Hydrogels are networks of polymers that can be used for packaging different payload types. They are proven to be versatile materials for various biomedical applications. Implanted hydrogels with encapsulated drugs have been shown to release the therapeutic payloads at disease sites. Hydrogels are usually made through chemical polymerization reactions. Whereas, DNA is a naturally occurring biopolymer which can assemble into highly ordered structures through noncovalent interactions. Here, we have employed a small molecule, cyanuric acid (CA), to assemble polyA-tailed DNA motif into a hydrogel. Encapsulation of a small molecule chemotherapeutic drug, a fluorescent molecule, two proteins and several nanoparticle formulations has been studied. Release of doxorubicin, small fluorescent molecule and fluorescently-labeled antibodies has been demonstrated.

Machine-Learning Single-Stranded DNA Nanoparticles for Bacterial Analysis.

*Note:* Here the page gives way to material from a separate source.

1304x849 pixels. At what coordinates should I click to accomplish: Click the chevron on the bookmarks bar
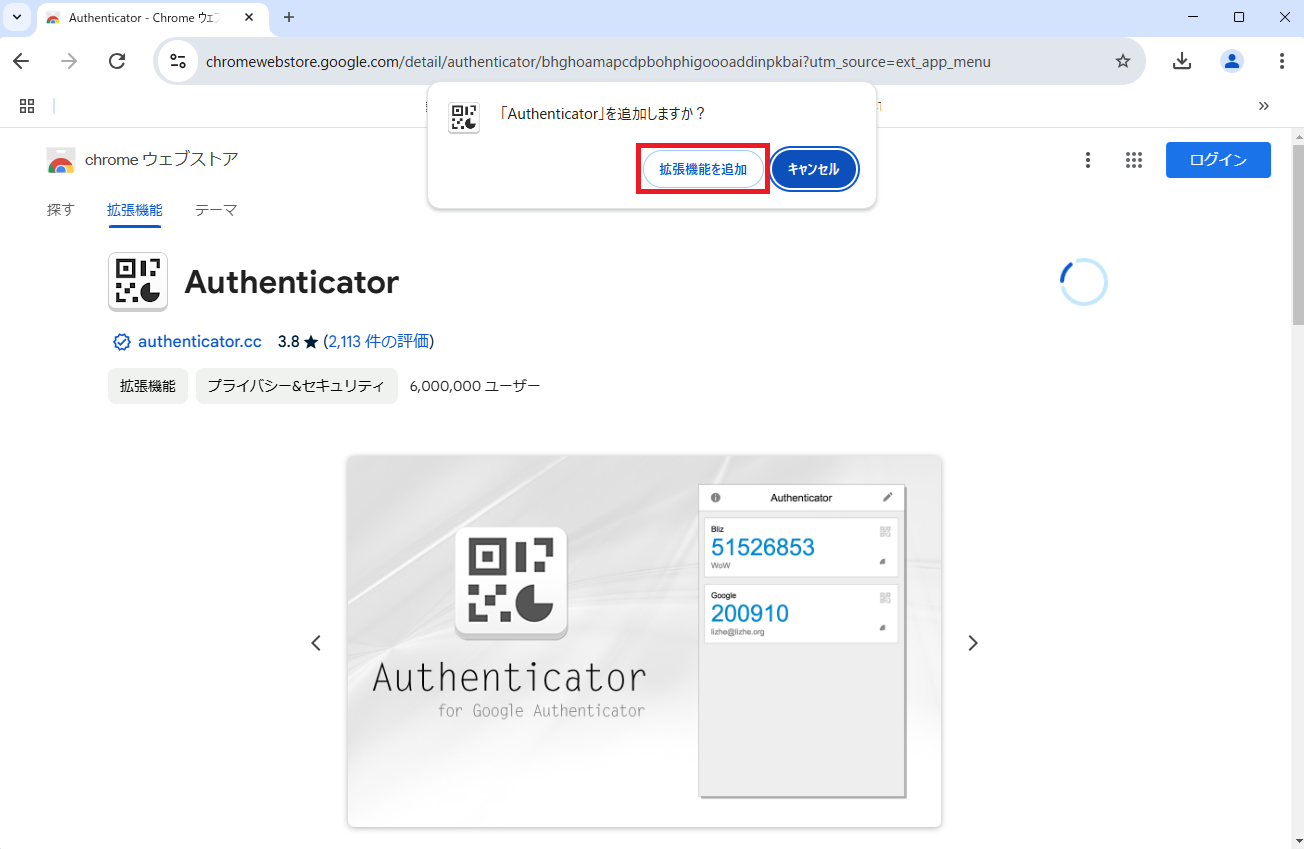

A two-dimensional nanoparticle-single-stranded DNA (ssDNA) array has been assembled for the detection of bacterial species using machine-learning (ML) algorithms. Out of 60 unknowns prepared from bacterial lysates, 54 unknowns were predicted correctly. Furthermore, the nanosensor array, supported by ML algorithms, was able to distinguish wild-type Escherichia coli from its mutant by a single gene difference. In addition, the nanosensor array was able to distinguish untreated wild-type E. coli from those treated with antimicrobial drugs. This work demonstrates the potential of nanoparticle-ssDNA arrays and ML algorithms for the discrimination and identification of complex biological matrixes.

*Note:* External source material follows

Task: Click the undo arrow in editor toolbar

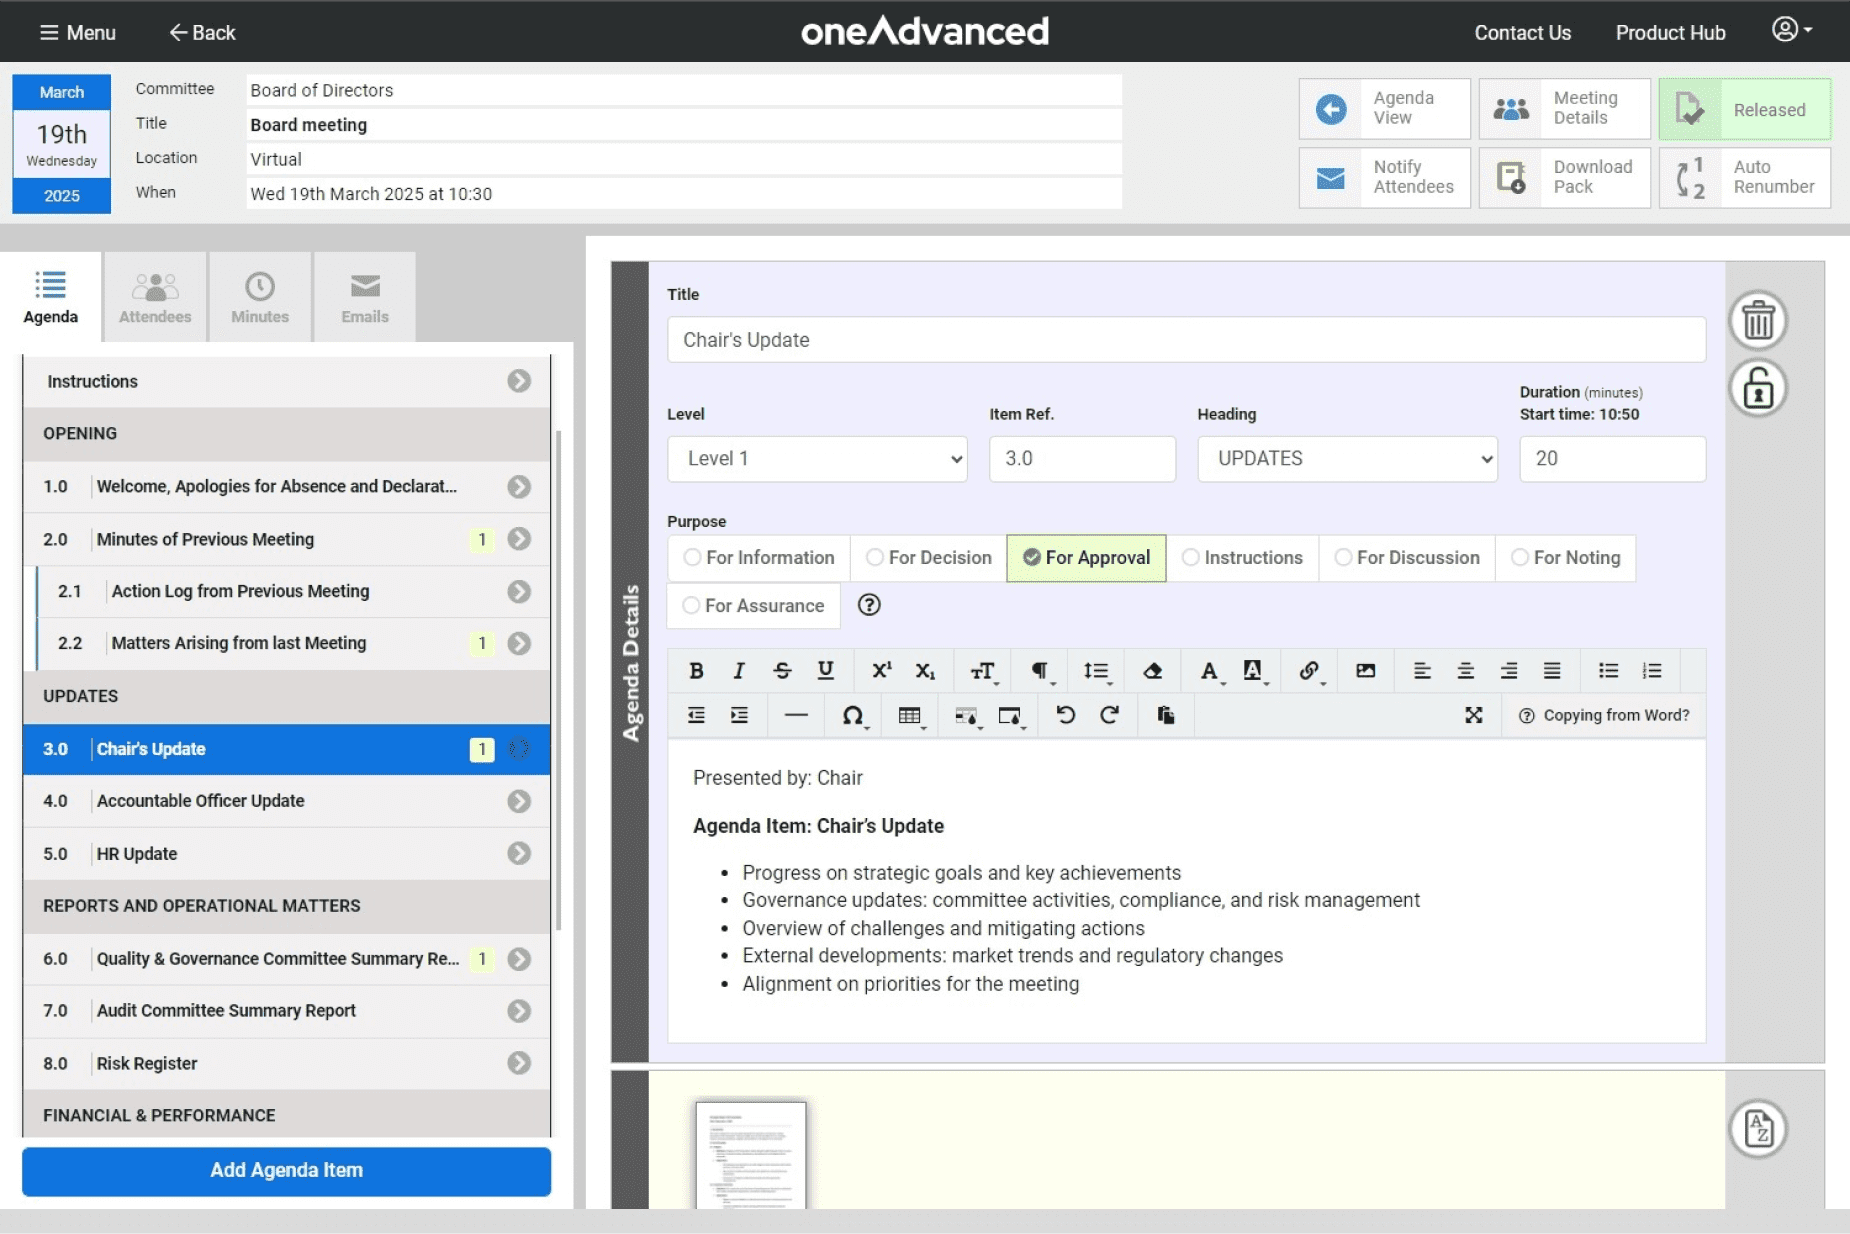Action: 1065,715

Multifunctional Hydrogel Microparticles by Polymer-Assisted Photolithography.

Although standard lithography has been the most common technique in micropatterning, ironically it has not been adopted to produce multifunctional hydrogel microparticles, which are highly useful for bioassays. We address this issue by developing a negative photoresist-like polymer system, which is basically comprised of polyethylene glycol (PEG) triacrylate as cross-linking units and long-chain polyvinylpyrrolidone (PVP) as the supporting scaffold. We leverage standard lithography to manufacture multilayer microparticles that are intrinsically hydrophilic, low-autofluorescent, and chemically reactive. The versatility of the microparticles is demonstrated to be color-encoded, pore-controllable, bioactive, and potentially used as a DNA bioassay.